◆ **Tekst źródłowy**:
______

Ciężarna kobieta uczestniczyła w kolizji drogowej. Była zdenerwowana i wystraszona. Obawiała się o zdrowie nienarodzonego dziecka. Ulicą przejeżdżał akurat patrol straży miejskiej. Funkcjonariusze wezwali na miejsce karetkę pogotowia. Otoczyli też kobietę opieką do chwili przyjazdu ambulansu.
Czwartek, 10 maja. Około godziny 7.55 funkcjonariusze z Referatu Profilaktyki jechali ulicą Zawodników. Obok myjni samoobsługowej zauważyli stojące na jezdni dwa samochody, a obok leżące części ich karoserii. Okazało się, że doszło do kolizji.

______

◆ **Dane do analizy**:
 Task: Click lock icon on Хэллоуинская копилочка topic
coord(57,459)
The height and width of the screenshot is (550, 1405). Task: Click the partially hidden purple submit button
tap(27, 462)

______

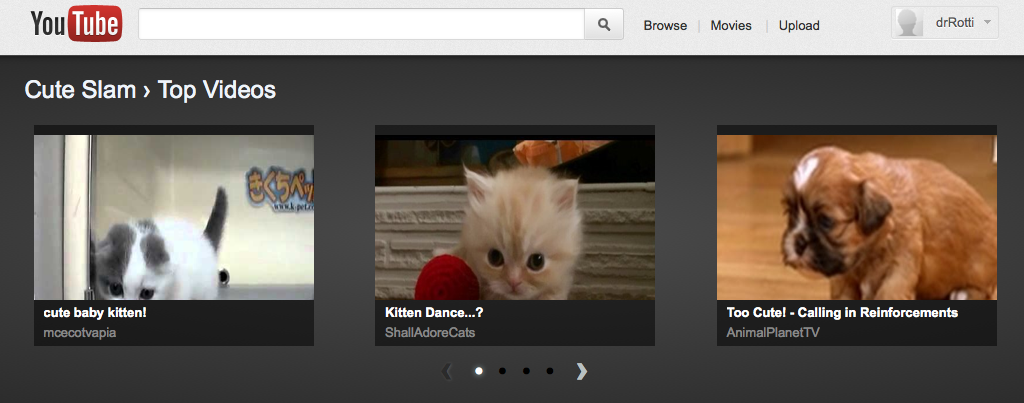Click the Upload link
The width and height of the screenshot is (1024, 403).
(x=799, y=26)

______

◆ **Polecenia**:
1. Przepisz z tekstu o kolizji z udziałem ciężarnej kobiety fragment od „Czwartek, 10 maja.” do „doszło do kolizji.” włącznie.
2. Jakie służby i komórki organizacyjne wymienia tekst o kolizji z udziałem ciężarnej kobiety? Podaj wszystkie.

◆ **Odpowiedzi**:
1.
Czwartek, 10 maja. Około godziny 7.55 funkcjonariusze z Referatu Profilaktyki jechali ulicą Zawodników. Obok myjni samoobsługowej zauważyli stojące na jezdni dwa samochody, a obok leżące części ich karoserii. Okazało się, że doszło do kolizji.

2.
- straż miejska
- pogotowie
- Referat Profilaktyki